# [Exercise aim]
The lines running from the one that contains "Click South Park's gold verified badge" to the end of the records below are what to reproduce, exactly and without pictures.

# [Records provided]
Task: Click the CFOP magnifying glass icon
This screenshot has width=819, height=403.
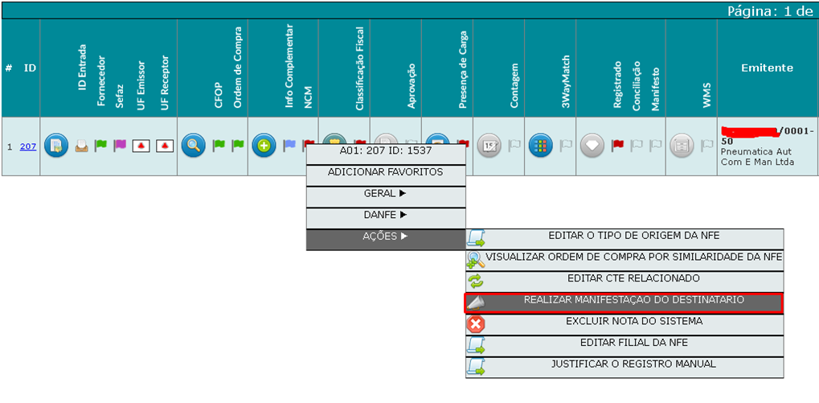Action: click(x=191, y=146)
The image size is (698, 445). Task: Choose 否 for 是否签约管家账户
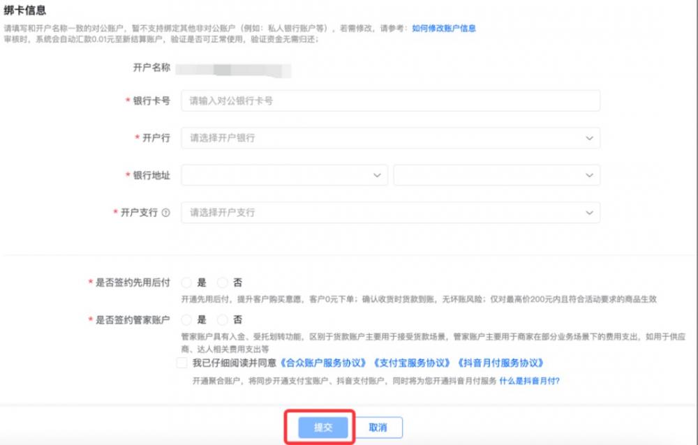(223, 319)
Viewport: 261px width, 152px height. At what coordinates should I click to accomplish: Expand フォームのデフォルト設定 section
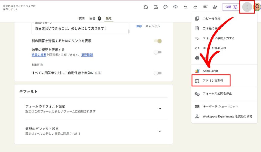coord(160,109)
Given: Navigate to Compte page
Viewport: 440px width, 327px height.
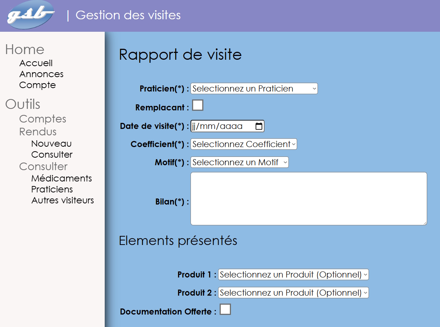Looking at the screenshot, I should 37,85.
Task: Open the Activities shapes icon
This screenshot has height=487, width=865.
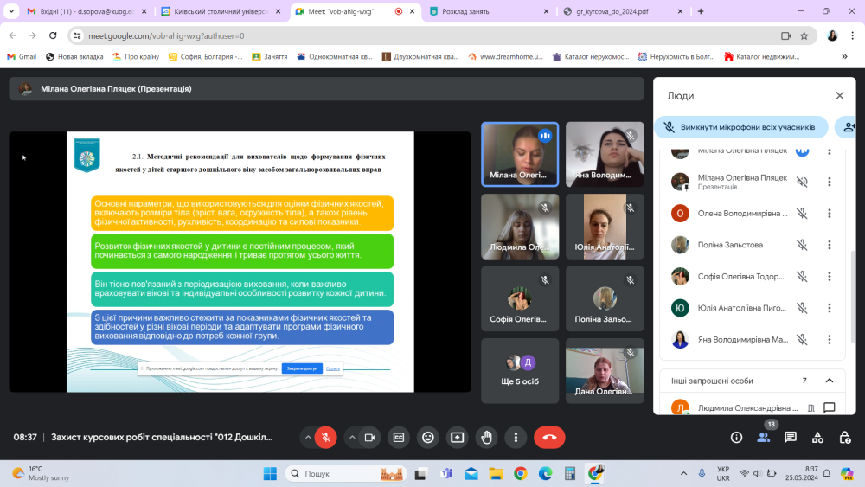Action: (817, 438)
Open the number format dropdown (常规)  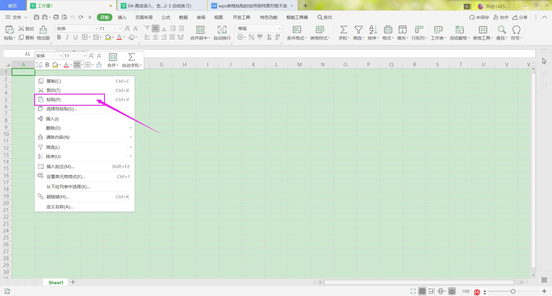point(279,29)
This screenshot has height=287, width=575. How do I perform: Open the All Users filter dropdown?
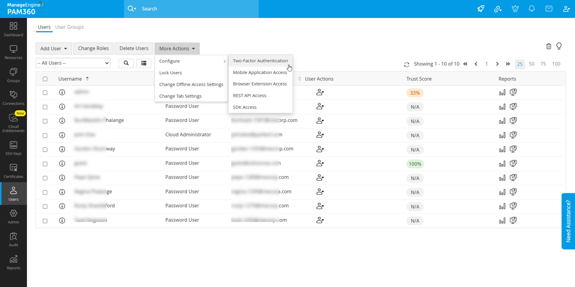(73, 63)
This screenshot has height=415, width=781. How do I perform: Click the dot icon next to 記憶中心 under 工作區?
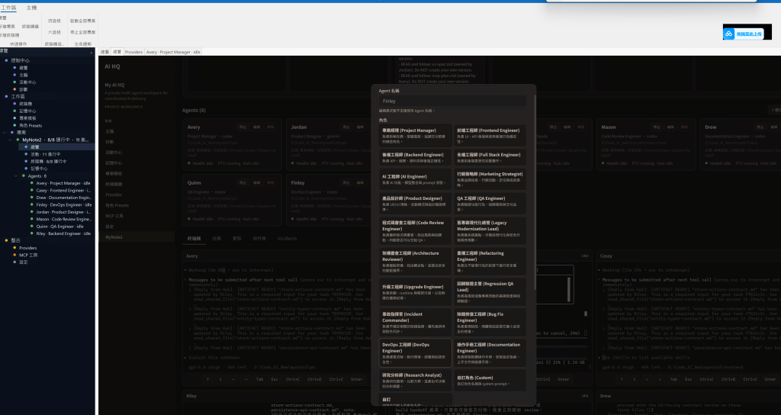tap(14, 111)
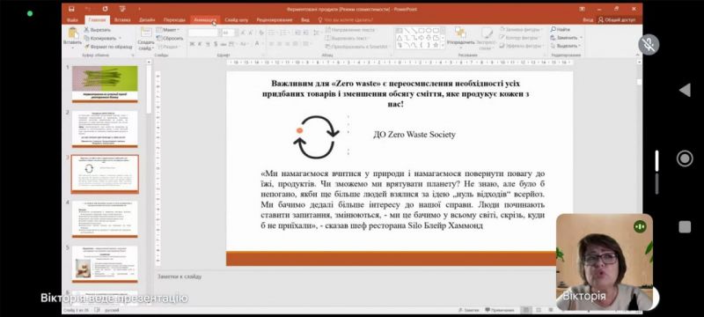The width and height of the screenshot is (704, 317).
Task: Expand the Выделить selection dropdown
Action: [581, 46]
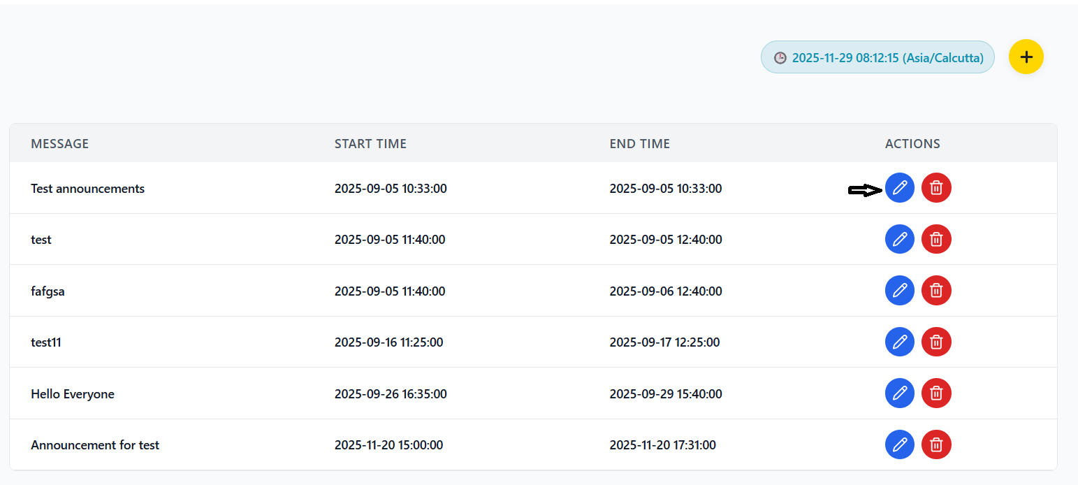The height and width of the screenshot is (485, 1078).
Task: Delete "Announcement for test" entry
Action: (x=936, y=444)
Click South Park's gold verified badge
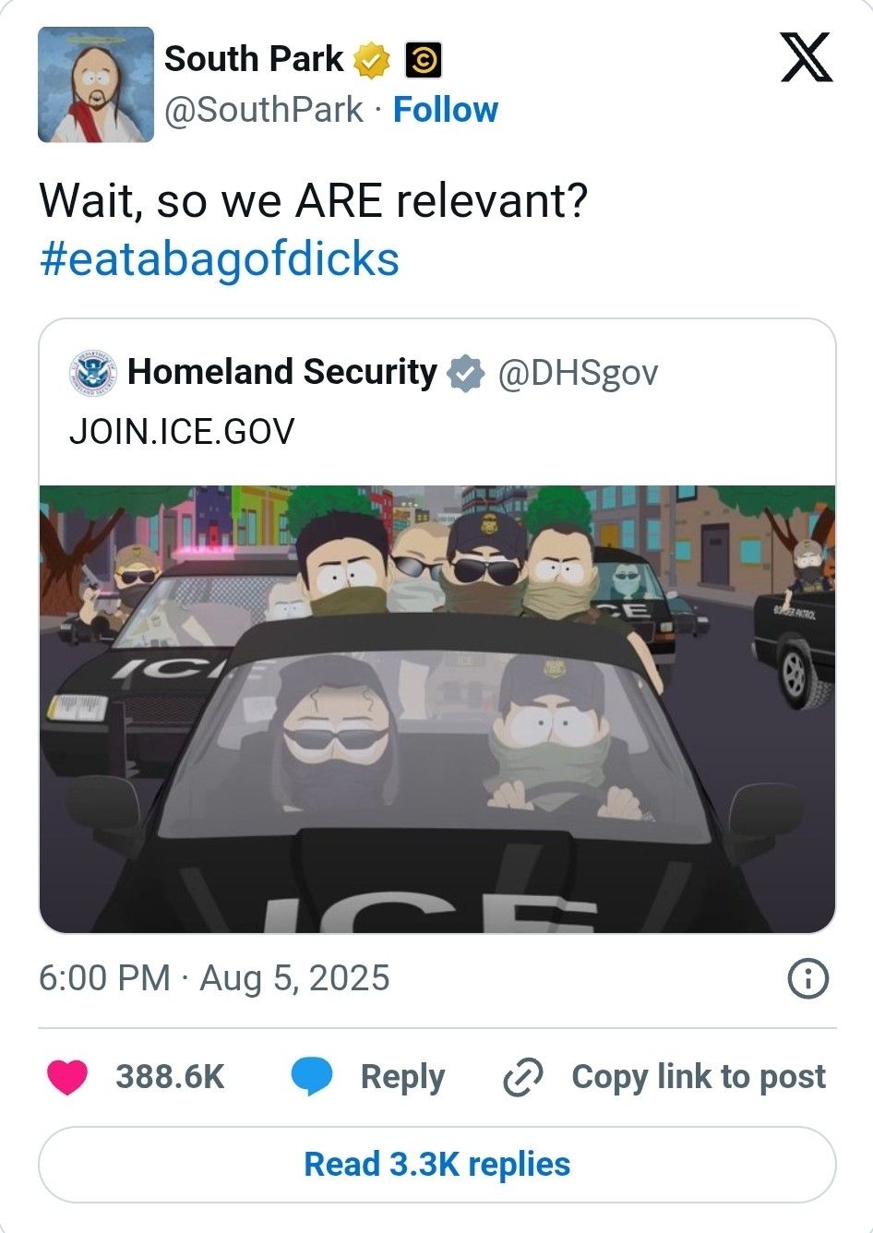The width and height of the screenshot is (873, 1233). coord(373,60)
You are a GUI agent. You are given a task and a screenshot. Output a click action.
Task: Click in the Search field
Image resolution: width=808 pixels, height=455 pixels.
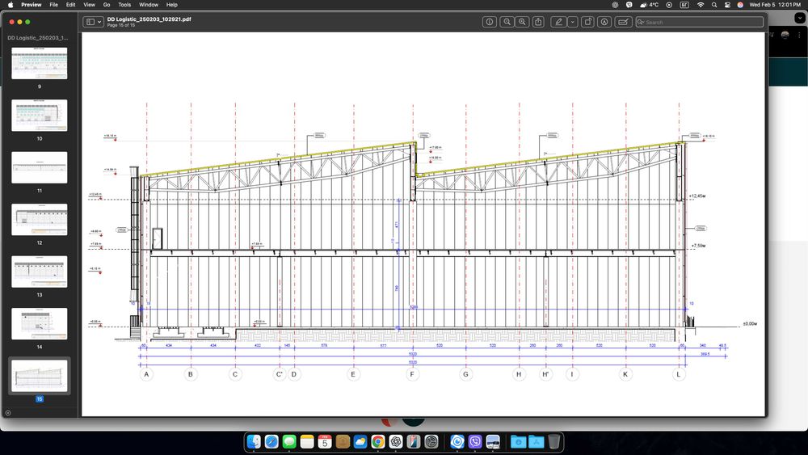coord(699,22)
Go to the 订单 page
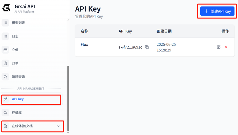Viewport: 238px width, 135px height. 15,63
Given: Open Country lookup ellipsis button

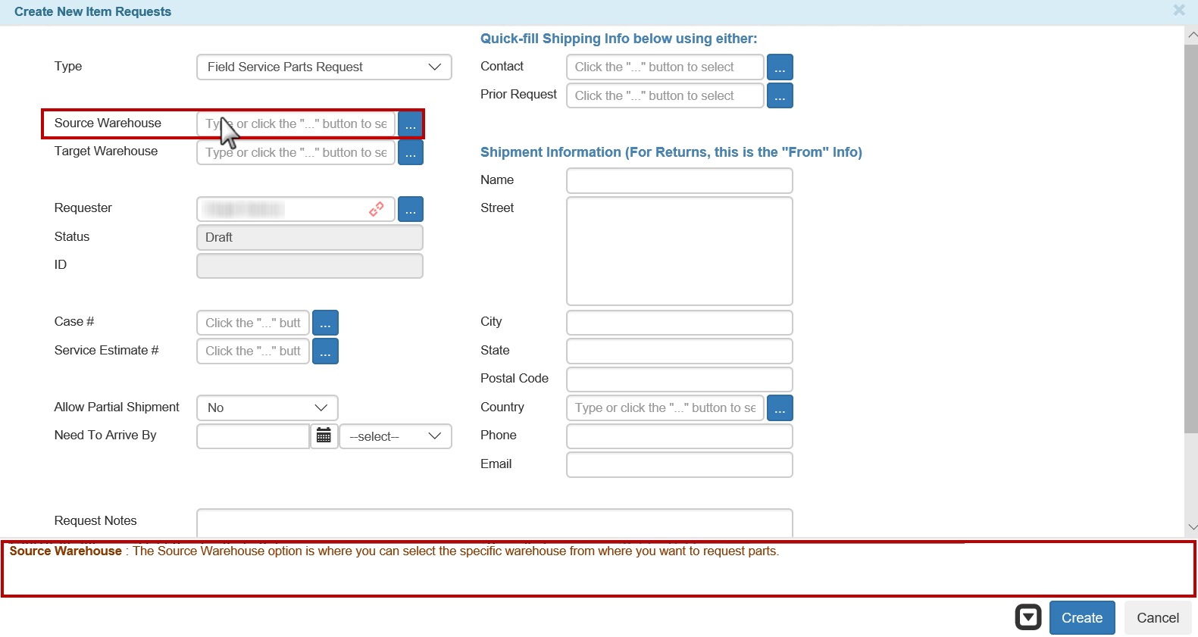Looking at the screenshot, I should tap(779, 408).
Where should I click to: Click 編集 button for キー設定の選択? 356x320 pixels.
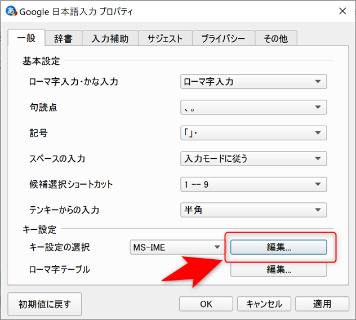279,247
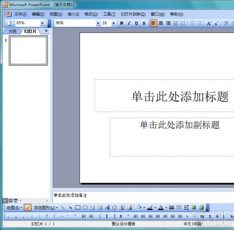The image size is (234, 230).
Task: Select the Rectangle shape tool
Action: click(77, 207)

# [Solution]
Click South Park's gold verified badge
The width and height of the screenshot is (873, 1233). coord(373,60)
You are a GUI agent. You are given a task and a screenshot. Output a click action.
Task: Click in the Search field
Image resolution: width=808 pixels, height=455 pixels.
coord(699,22)
Go to the 订单 page
Viewport: 238px width, 135px height. 15,63
Given: Open Country lookup ellipsis button

Looking at the screenshot, I should tap(779, 408).
Where should I click to: Click 編集 button for キー設定の選択? 356x320 pixels.
279,247
The image size is (234, 230).
Task: Select the Rectangle shape tool
Action: click(77, 207)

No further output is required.